Uno llega a Nueva York y se monta en un taxi amarillo o en un taxi como el de Benny, de los negros, y entonces lo que hace es mirar por la ventanilla y esperar en ascuas a que aparezca el perfil de rascacielos en el horizonte. Por el camino se atraviesan barriadas pobres de casas estrechas de madera con tejados a dos aguas, pintadas con colores pastel embrutecidos por el polvo y la polución, con jardines descuidados y minúsculos en los que apenas pueden ondear sus banderas ajadas por el tiempo, con hileras de automóviles que emanan del aeropuerto y cada día pasan frente a sus ventanas. Se divisan también tras el cristal patios de cemento con canastas en las que juegan jóvenes negros espléndidos, sudaderas grises, logotipos de los Yankees, parques a los que no te gustaría acercarte y que están tan lejos de todo como el mismo pueblo del que vienes.
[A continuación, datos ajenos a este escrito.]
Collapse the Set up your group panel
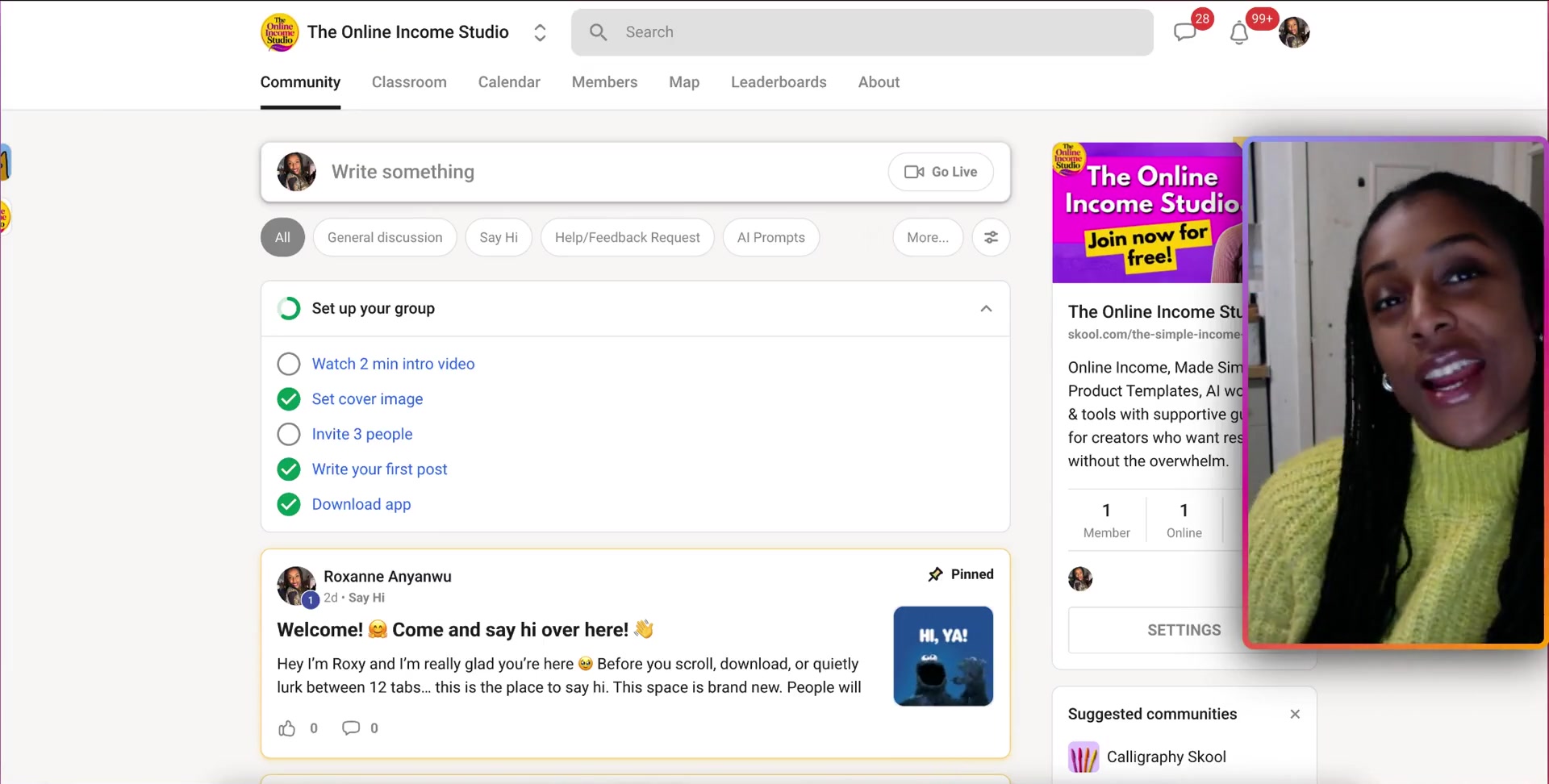[x=986, y=309]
El taxi lo supera todo poco a poco, avanzando con la corriente; luego toma circunvalaciones que dan a autovías de cuatro carriles y sobre alguna hondonada divisas el skyline difuminado por la bruma, envuelto en el smoke plateado, como dibujado sobre un pedazo de firmamento pálido. Es una ciudad casi traslúcida, fantasmagórica, que se va quedando a un lado a medida que te adentras en uno de sus barrios continentales.
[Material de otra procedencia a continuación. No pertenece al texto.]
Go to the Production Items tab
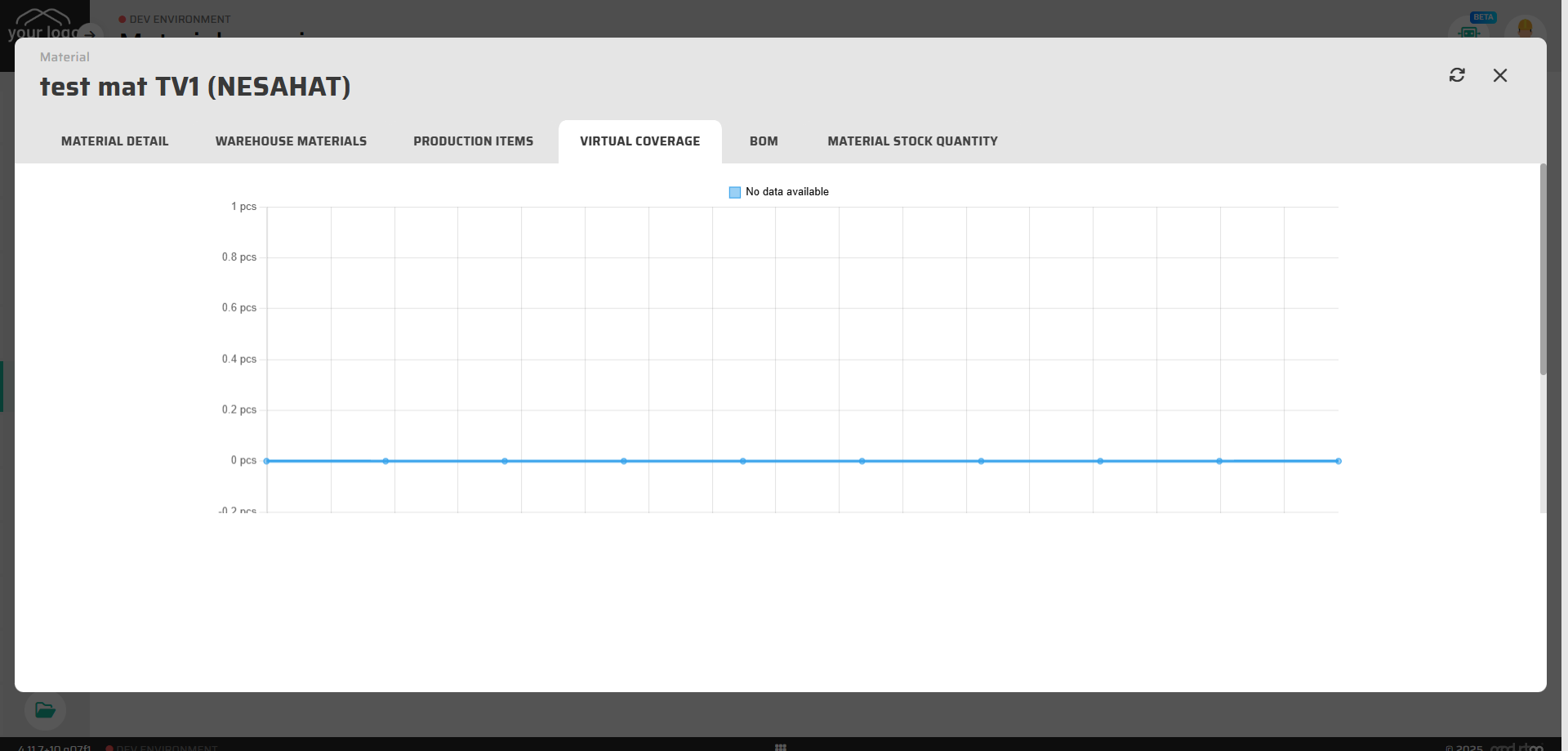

Así llegamos hoy a Nueva York los europeos, en coche, por tierra, por la puerta de atrás. Envidio las vistas que contemplarían nuestros antepasados que alcanzaban la isla en barco, tras semanas de navegación, la cabeza repleta de esperanzas y el recuerdo de los suyos como una gargajo angustioso en el paladar: la estatua de la diosa libertad “como iluminada por un resplandor repentino de luz solar” que ve Karl Rossman desde el barco en El desaparecido; las caras anonadadas de admiración de los pasajeros que acompañan a Vito Andolini antes de pasar los exámenes médicos en la Isla de Ellis en la segunda parte de El padrino; los emigrantes de Ragtime que pudieron disfrutar los contornos neoclásicos de los primeros rascacielos del Downtown: el Singer, el Whitehall, el West, el Woolworth, el World. Algunos ya ni siquiera existen.